# 任务目标:
把下面所有条目按行以 Markdown 表格给出，分“序号”和“内容”两列，空行不算。

一组数据里的条目
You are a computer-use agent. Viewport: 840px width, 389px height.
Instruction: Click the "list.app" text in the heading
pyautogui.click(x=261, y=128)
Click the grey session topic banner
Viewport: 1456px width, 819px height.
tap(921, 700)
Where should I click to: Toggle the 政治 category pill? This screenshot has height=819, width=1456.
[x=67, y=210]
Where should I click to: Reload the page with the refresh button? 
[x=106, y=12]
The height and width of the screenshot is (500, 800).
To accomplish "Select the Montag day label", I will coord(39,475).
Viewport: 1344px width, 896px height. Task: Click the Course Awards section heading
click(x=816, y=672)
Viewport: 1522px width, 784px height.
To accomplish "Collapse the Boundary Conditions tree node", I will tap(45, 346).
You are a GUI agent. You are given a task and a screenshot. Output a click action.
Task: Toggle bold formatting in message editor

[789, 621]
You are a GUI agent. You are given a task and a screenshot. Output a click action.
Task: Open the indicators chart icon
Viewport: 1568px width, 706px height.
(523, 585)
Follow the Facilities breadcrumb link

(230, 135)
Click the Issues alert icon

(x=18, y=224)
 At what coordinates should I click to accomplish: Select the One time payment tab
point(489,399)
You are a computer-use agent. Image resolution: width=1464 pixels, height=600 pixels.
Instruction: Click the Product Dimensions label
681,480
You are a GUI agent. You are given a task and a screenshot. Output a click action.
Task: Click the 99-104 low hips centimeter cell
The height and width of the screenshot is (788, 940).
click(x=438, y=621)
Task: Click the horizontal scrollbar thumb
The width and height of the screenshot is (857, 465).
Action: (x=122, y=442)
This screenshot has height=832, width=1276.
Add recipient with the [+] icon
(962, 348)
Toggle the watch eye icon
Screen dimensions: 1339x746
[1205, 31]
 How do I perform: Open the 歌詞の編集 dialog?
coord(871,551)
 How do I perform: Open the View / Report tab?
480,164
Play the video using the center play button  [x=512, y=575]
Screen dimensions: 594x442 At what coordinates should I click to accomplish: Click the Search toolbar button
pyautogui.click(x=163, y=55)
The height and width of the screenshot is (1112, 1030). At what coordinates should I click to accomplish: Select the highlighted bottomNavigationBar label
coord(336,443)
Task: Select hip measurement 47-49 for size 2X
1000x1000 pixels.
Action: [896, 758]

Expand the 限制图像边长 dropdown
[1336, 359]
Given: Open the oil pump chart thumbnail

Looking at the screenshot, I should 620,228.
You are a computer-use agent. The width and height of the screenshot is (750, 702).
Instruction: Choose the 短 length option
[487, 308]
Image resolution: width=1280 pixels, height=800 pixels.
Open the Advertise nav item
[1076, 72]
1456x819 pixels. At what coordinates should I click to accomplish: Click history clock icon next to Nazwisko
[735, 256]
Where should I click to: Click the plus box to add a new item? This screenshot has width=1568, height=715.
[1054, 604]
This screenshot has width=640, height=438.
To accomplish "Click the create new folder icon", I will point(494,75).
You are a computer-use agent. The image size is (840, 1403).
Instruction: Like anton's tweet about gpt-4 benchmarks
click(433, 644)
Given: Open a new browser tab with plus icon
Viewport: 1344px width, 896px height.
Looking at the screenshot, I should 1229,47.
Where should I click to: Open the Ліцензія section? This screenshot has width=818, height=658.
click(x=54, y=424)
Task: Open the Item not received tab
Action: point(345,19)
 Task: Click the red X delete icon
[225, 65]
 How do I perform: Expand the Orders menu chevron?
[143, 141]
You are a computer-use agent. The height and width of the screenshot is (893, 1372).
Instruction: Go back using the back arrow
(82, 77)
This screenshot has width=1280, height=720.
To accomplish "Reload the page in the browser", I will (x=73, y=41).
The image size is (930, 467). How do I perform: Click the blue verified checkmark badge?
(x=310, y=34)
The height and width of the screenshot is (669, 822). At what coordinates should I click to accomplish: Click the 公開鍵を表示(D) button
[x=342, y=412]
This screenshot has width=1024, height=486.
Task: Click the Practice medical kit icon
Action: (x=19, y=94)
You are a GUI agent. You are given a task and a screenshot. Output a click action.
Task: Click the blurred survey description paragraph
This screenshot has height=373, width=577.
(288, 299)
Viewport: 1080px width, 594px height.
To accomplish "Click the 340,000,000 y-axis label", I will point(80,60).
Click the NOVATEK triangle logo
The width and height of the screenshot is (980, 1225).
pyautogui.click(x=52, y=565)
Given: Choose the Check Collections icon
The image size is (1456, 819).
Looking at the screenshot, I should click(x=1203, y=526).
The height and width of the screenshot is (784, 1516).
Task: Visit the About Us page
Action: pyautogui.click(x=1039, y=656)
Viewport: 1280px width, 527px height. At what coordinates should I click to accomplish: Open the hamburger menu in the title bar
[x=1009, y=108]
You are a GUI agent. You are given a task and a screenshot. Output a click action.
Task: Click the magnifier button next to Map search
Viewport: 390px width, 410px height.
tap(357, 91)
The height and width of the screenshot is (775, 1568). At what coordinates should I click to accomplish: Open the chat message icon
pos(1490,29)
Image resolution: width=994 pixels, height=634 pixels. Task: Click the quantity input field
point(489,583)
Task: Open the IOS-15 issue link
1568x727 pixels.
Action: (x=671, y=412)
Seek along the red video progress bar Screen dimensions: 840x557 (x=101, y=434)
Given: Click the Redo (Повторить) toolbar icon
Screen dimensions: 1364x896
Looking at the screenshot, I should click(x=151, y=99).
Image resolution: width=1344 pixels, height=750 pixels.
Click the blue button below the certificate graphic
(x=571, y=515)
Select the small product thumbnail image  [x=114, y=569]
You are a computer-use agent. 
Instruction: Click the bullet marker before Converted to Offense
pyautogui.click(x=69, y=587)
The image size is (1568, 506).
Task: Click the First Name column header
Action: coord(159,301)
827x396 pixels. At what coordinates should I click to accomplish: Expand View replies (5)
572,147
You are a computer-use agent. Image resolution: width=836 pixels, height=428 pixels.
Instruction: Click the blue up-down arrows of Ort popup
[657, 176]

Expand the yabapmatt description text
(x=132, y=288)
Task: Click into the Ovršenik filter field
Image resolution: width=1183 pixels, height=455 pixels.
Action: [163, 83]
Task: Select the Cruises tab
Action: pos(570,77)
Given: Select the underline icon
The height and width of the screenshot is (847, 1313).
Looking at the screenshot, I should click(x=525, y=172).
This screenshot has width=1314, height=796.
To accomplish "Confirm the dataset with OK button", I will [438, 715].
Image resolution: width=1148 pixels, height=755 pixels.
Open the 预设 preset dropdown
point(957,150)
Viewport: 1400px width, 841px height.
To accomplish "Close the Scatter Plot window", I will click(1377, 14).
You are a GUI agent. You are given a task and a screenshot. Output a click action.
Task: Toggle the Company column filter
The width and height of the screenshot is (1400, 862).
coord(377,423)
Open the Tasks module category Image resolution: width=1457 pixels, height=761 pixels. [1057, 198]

# 任务结果:
| 序号 | 内容 |
|---|---|
| 1 | You are a computer-use agent. Viewport: 840px width, 389px height. |
| 2 | Instruction: Click the "list.app" text in the heading |
| 3 | pyautogui.click(x=261, y=128) |
| 4 | Click the grey session topic banner |
| 5 | Viewport: 1456px width, 819px height. |
| 6 | tap(921, 700) |
| 7 | Where should I click to: Toggle the 政治 category pill? This screenshot has height=819, width=1456. |
| 8 | [x=67, y=210] |
| 9 | Where should I click to: Reload the page with the refresh button?  |
| 10 | [x=106, y=12] |
| 11 | The height and width of the screenshot is (500, 800). |
| 12 | To accomplish "Select the Montag day label", I will coord(39,475). |
| 13 | Viewport: 1344px width, 896px height. Task: Click the Course Awards section heading |
| 14 | click(x=816, y=672) |
| 15 | Viewport: 1522px width, 784px height. |
| 16 | To accomplish "Collapse the Boundary Conditions tree node", I will tap(45, 346). |
| 17 | You are a GUI agent. You are given a task and a screenshot. Output a click action. |
| 18 | Task: Toggle bold formatting in message editor |
| 19 | [789, 621] |
| 20 | You are a GUI agent. You are given a task and a screenshot. Output a click action. |
| 21 | Task: Open the indicators chart icon |
| 22 | Viewport: 1568px width, 706px height. |
| 23 | (523, 585) |
| 24 | Follow the Facilities breadcrumb link |
| 25 | (230, 135) |
| 26 | Click the Issues alert icon |
| 27 | (x=18, y=224) |
| 28 |  At what coordinates should I click to accomplish: Select the One time payment tab |
| 29 | point(489,399) |
| 30 | You are a computer-use agent. Image resolution: width=1464 pixels, height=600 pixels. |
| 31 | Instruction: Click the Product Dimensions label |
| 32 | 681,480 |
| 33 | You are a GUI agent. You are given a task and a screenshot. Output a click action. |
| 34 | Task: Click the 99-104 low hips centimeter cell |
| 35 | The height and width of the screenshot is (788, 940). |
| 36 | click(x=438, y=621) |
| 37 | Task: Click the horizontal scrollbar thumb |
| 38 | The width and height of the screenshot is (857, 465). |
| 39 | Action: (x=122, y=442) |
| 40 | This screenshot has height=832, width=1276. |
| 41 | Add recipient with the [+] icon |
| 42 | (962, 348) |
| 43 | Toggle the watch eye icon |
| 44 | Screen dimensions: 1339x746 |
| 45 | [1205, 31] |
| 46 |  How do I perform: Open the 歌詞の編集 dialog? |
| 47 | coord(871,551) |
| 48 |  How do I perform: Open the View / Report tab? |
| 49 | 480,164 |
| 50 | Play the video using the center play button  [x=512, y=575] |
| 51 | Screen dimensions: 594x442 At what coordinates should I click to accomplish: Click the Search toolbar button |
| 52 | pyautogui.click(x=163, y=55) |
| 53 | The height and width of the screenshot is (1112, 1030). At what coordinates should I click to accomplish: Select the highlighted bottomNavigationBar label |
| 54 | coord(336,443) |
| 55 | Task: Select hip measurement 47-49 for size 2X |
| 56 | 1000x1000 pixels. |
| 57 | Action: [896, 758] |
| 58 | Expand the 限制图像边长 dropdown |
| 59 | [1336, 359] |
| 60 | Given: Open the oil pump chart thumbnail |
| 61 | Looking at the screenshot, I should 620,228. |
| 62 | You are a computer-use agent. The width and height of the screenshot is (750, 702). |
| 63 | Instruction: Choose the 短 length option |
| 64 | [487, 308] |
| 65 | Image resolution: width=1280 pixels, height=800 pixels. |
| 66 | Open the Advertise nav item |
| 67 | [1076, 72] |
| 68 | 1456x819 pixels. At what coordinates should I click to accomplish: Click history clock icon next to Nazwisko |
| 69 | [735, 256] |
| 70 | Where should I click to: Click the plus box to add a new item? This screenshot has width=1568, height=715. |
| 71 | [1054, 604] |
| 72 | This screenshot has width=640, height=438. |
| 73 | To accomplish "Click the create new folder icon", I will point(494,75). |
| 74 | You are a computer-use agent. The image size is (840, 1403). |
| 75 | Instruction: Like anton's tweet about gpt-4 benchmarks |
| 76 | click(433, 644) |
| 77 | Given: Open a new browser tab with plus icon |
| 78 | Viewport: 1344px width, 896px height. |
| 79 | Looking at the screenshot, I should 1229,47. |
| 80 | Where should I click to: Open the Ліцензія section? This screenshot has width=818, height=658. |
| 81 | click(x=54, y=424) |
| 82 | Task: Open the Item not received tab |
| 83 | Action: point(345,19) |
| 84 |  Task: Click the red X delete icon |
| 85 | [225, 65] |
| 86 |  How do I perform: Expand the Orders menu chevron? |
| 87 | [143, 141] |
| 88 | You are a computer-use agent. The height and width of the screenshot is (893, 1372). |
| 89 | Instruction: Go back using the back arrow |
| 90 | (82, 77) |
| 91 | This screenshot has width=1280, height=720. |
| 92 | To accomplish "Reload the page in the browser", I will (x=73, y=41). |
| 93 | The image size is (930, 467). How do I perform: Click the blue verified checkmark badge? |
| 94 | (x=310, y=34) |
| 95 | The height and width of the screenshot is (669, 822). At what coordinates should I click to accomplish: Click the 公開鍵を表示(D) button |
| 96 | [x=342, y=412] |
| 97 | This screenshot has width=1024, height=486. |
| 98 | Task: Click the Practice medical kit icon |
| 99 | Action: (x=19, y=94) |
| 100 | You are a GUI agent. You are given a task and a screenshot. Output a click action. |
| 101 | Task: Click the blurred survey description paragraph |
| 102 | This screenshot has height=373, width=577. |
| 103 | (288, 299) |
| 104 | Viewport: 1080px width, 594px height. |
| 105 | To accomplish "Click the 340,000,000 y-axis label", I will point(80,60). |
| 106 | Click the NOVATEK triangle logo |
| 107 | The width and height of the screenshot is (980, 1225). |
| 108 | pyautogui.click(x=52, y=565) |
| 109 | Given: Choose the Check Collections icon |
| 110 | The image size is (1456, 819). |
| 111 | Looking at the screenshot, I should click(x=1203, y=526). |
| 112 | The height and width of the screenshot is (784, 1516). |
| 113 | Task: Visit the About Us page |
| 114 | Action: pyautogui.click(x=1039, y=656) |
| 115 | Viewport: 1280px width, 527px height. At what coordinates should I click to accomplish: Open the hamburger menu in the title bar |
| 116 | [x=1009, y=108] |
| 117 | You are a GUI agent. You are given a task and a screenshot. Output a click action. |
| 118 | Task: Click the magnifier button next to Map search |
| 119 | Viewport: 390px width, 410px height. |
| 120 | tap(357, 91) |
| 121 | The height and width of the screenshot is (775, 1568). At what coordinates should I click to accomplish: Open the chat message icon |
| 122 | pos(1490,29) |
| 123 | Image resolution: width=994 pixels, height=634 pixels. Task: Click the quantity input field |
| 124 | point(489,583) |
| 125 | Task: Open the IOS-15 issue link |
| 126 | 1568x727 pixels. |
| 127 | Action: (x=671, y=412) |
| 128 | Seek along the red video progress bar Screen dimensions: 840x557 (x=101, y=434) |
| 129 | Given: Click the Redo (Повторить) toolbar icon |
| 130 | Screen dimensions: 1364x896 |
| 131 | Looking at the screenshot, I should click(x=151, y=99). |
| 132 | Image resolution: width=1344 pixels, height=750 pixels. |
| 133 | Click the blue button below the certificate graphic |
| 134 | (x=571, y=515) |
| 135 | Select the small product thumbnail image  [x=114, y=569] |
| 136 | You are a computer-use agent.  |
| 137 | Instruction: Click the bullet marker before Converted to Offense |
| 138 | pyautogui.click(x=69, y=587) |
| 139 | The image size is (1568, 506). |
| 140 | Task: Click the First Name column header |
| 141 | Action: coord(159,301) |
| 142 | 827x396 pixels. At what coordinates should I click to accomplish: Expand View replies (5) |
| 143 | 572,147 |
| 144 | You are a computer-use agent. Image resolution: width=836 pixels, height=428 pixels. |
| 145 | Instruction: Click the blue up-down arrows of Ort popup |
| 146 | [657, 176] |
| 147 | Expand the yabapmatt description text |
| 148 | (x=132, y=288) |
| 149 | Task: Click into the Ovršenik filter field |
| 150 | Image resolution: width=1183 pixels, height=455 pixels. |
| 151 | Action: [163, 83] |
| 152 | Task: Select the Cruises tab |
| 153 | Action: pos(570,77) |
| 154 | Given: Select the underline icon |
| 155 | The height and width of the screenshot is (847, 1313). |
| 156 | Looking at the screenshot, I should click(x=525, y=172). |
| 157 | This screenshot has width=1314, height=796. |
| 158 | To accomplish "Confirm the dataset with OK button", I will [438, 715]. |
| 159 | Image resolution: width=1148 pixels, height=755 pixels. |
| 160 | Open the 预设 preset dropdown |
| 161 | point(957,150) |
| 162 | Viewport: 1400px width, 841px height. |
| 163 | To accomplish "Close the Scatter Plot window", I will click(1377, 14). |
| 164 | You are a GUI agent. You are given a task and a screenshot. Output a click action. |
| 165 | Task: Toggle the Company column filter |
| 166 | The width and height of the screenshot is (1400, 862). |
| 167 | coord(377,423) |
| 168 | Open the Tasks module category Image resolution: width=1457 pixels, height=761 pixels. [1057, 198] |